I really hope nobody is planning on building safety-critical real-time systems on top of WiFi!

Are you new to the planet? Let me tell you about this thing we have called capitalism...

[–] Wooki@lemmy.world 15 points 11 months ago

Better hope staff don’t Microwave their lunch at the wrong time….

[–] abhibeckert@lemmy.world 14 points 11 months ago* (last edited 11 months ago) (3 children)

If your robot moves around, then it needs a wireless connection. And it doesn't really get any more reliable than wifi. I'm certainly not going to outsource that to a Verizon cellular connection.

And even for things that can be wired - ethernet is far from reliable. Cables are easily damaged or simply unplugged.

Wifi can work really well, especially with high end networking gear (and not, for example, the wifi access point you get for free from Verizon).

[–] Couldbealeotard@lemmy.world 33 points 11 months ago

I think you've missed the point.

Anything automated that could be a threat needs to have safeguards. Needing constant wifi to prevent death or injury is not an acceptable safeguard.

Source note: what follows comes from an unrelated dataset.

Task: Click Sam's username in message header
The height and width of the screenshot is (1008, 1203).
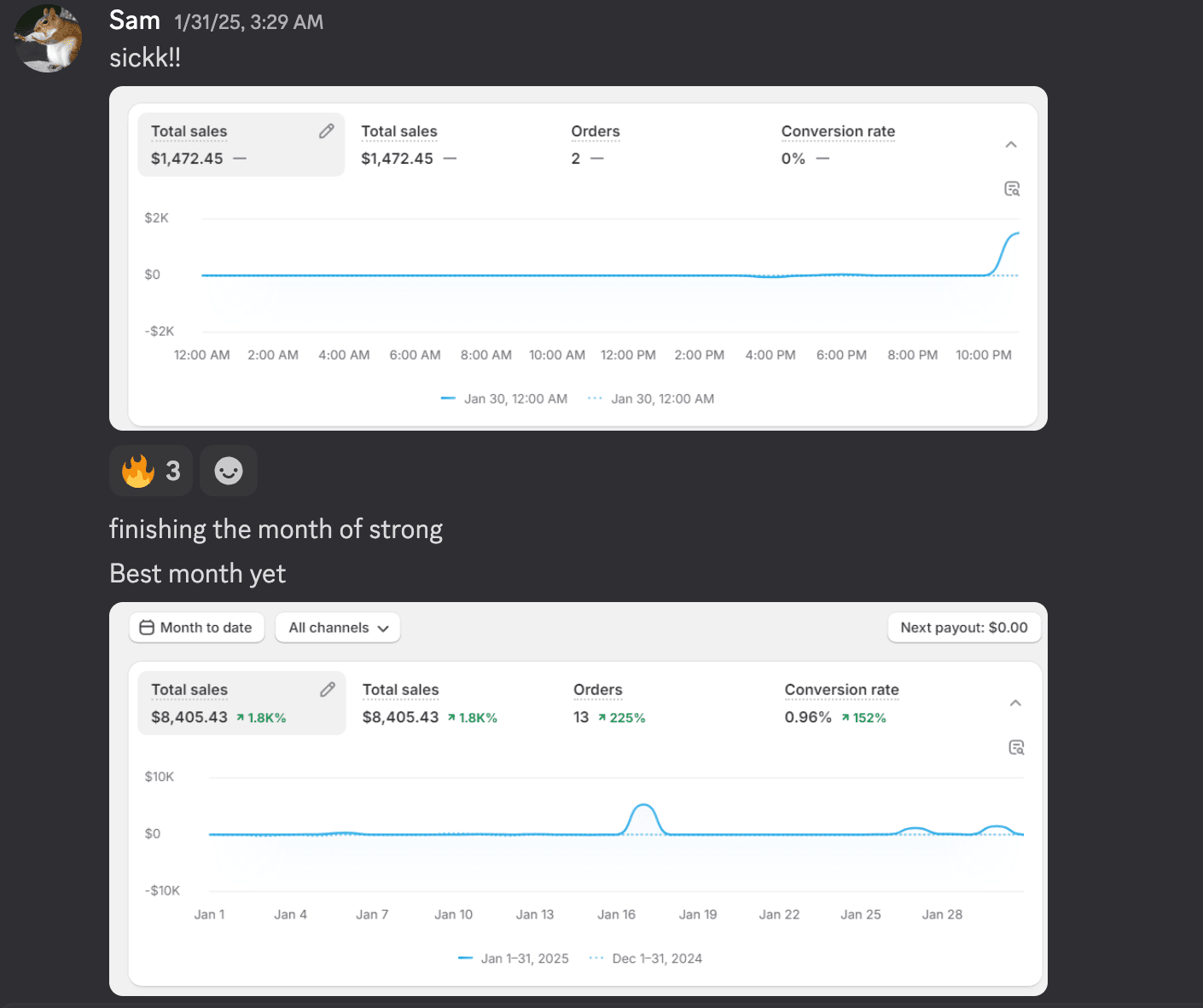Action: point(135,20)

Consider consumer/professional drones. If they lose connection they have on board protocols to mitigate hazards. Even then they are still governed by laws to isolate then from people because even those safeguards aren't good enough. Suggesting that a robot could completely rely on wifi is preposterous.

[–] jonne@infosec.pub 30 points 11 months ago (1 children)

I think the point is that that sort of safety critical stuff should be on board, not relying on a wireless connection.

[–] XTornado@lemmy.ml 5 points 11 months ago* (last edited 11 months ago)

Yesh it should be self contained. Although to be fair there shouldn't be a way for a human to be there to begin with.

[–] neclimdul@lemmy.world 13 points 11 months ago

As someone using various wireless standards over over twenty years and in IT dealing with wifi instability on basically a daily basis. No.

Wifi is a series of compromises to be convenient. It's "good enough" for most of those but generally and increasingly in newer standards, the compromise is to drop stability for things speed. You'll see this to be the case in a lot of professional wifi gear that will transfer you to a lower standard if it sees weaker signals to improve stability.

To make that concrete, a problem with wifi in an office is an embarrassing "I'll call back on my phone" but a factory floor that could be millions of dollars of downtime to restart an entire chain of machines. Hardened industrial wiring and connections is well established and wifi is just not at that level. The poorly formed example of the robot was trying to convey their intention to start addressing that level of hardening.

All that said, based on my experience reading ieee articles this is all exaggerated. in reality we're probably just getting more stable video calls at higher bandwidths. Still a win for the help desk techs everywhere and people with a heavy wall making Netflix flaky.

[–] Kbobabob@lemmy.world 9 points 11 months ago* (last edited 11 months ago)

This sounds like they're talking about something specific. There was a guy that was picked up/crushed by a robot recently that is eerily similar.

[–] Linkerbaan@lemmy.world 7 points 11 months ago* (last edited 11 months ago)

As long as they have a delay counter which immediately shuts the robot down when it hasn't been answered within a certain time period it shouldn't pose much of a problem if it has an E stop. Just inconvenient when it keeps shutting down all day.

[–] djdadi@lemmy.world 3 points 11 months ago

I work in autonomous vehicle engineering. That's not even on the table for something we'd consider doing. But China is trying to enter the market hard, and I am less sure they wouldnt do that.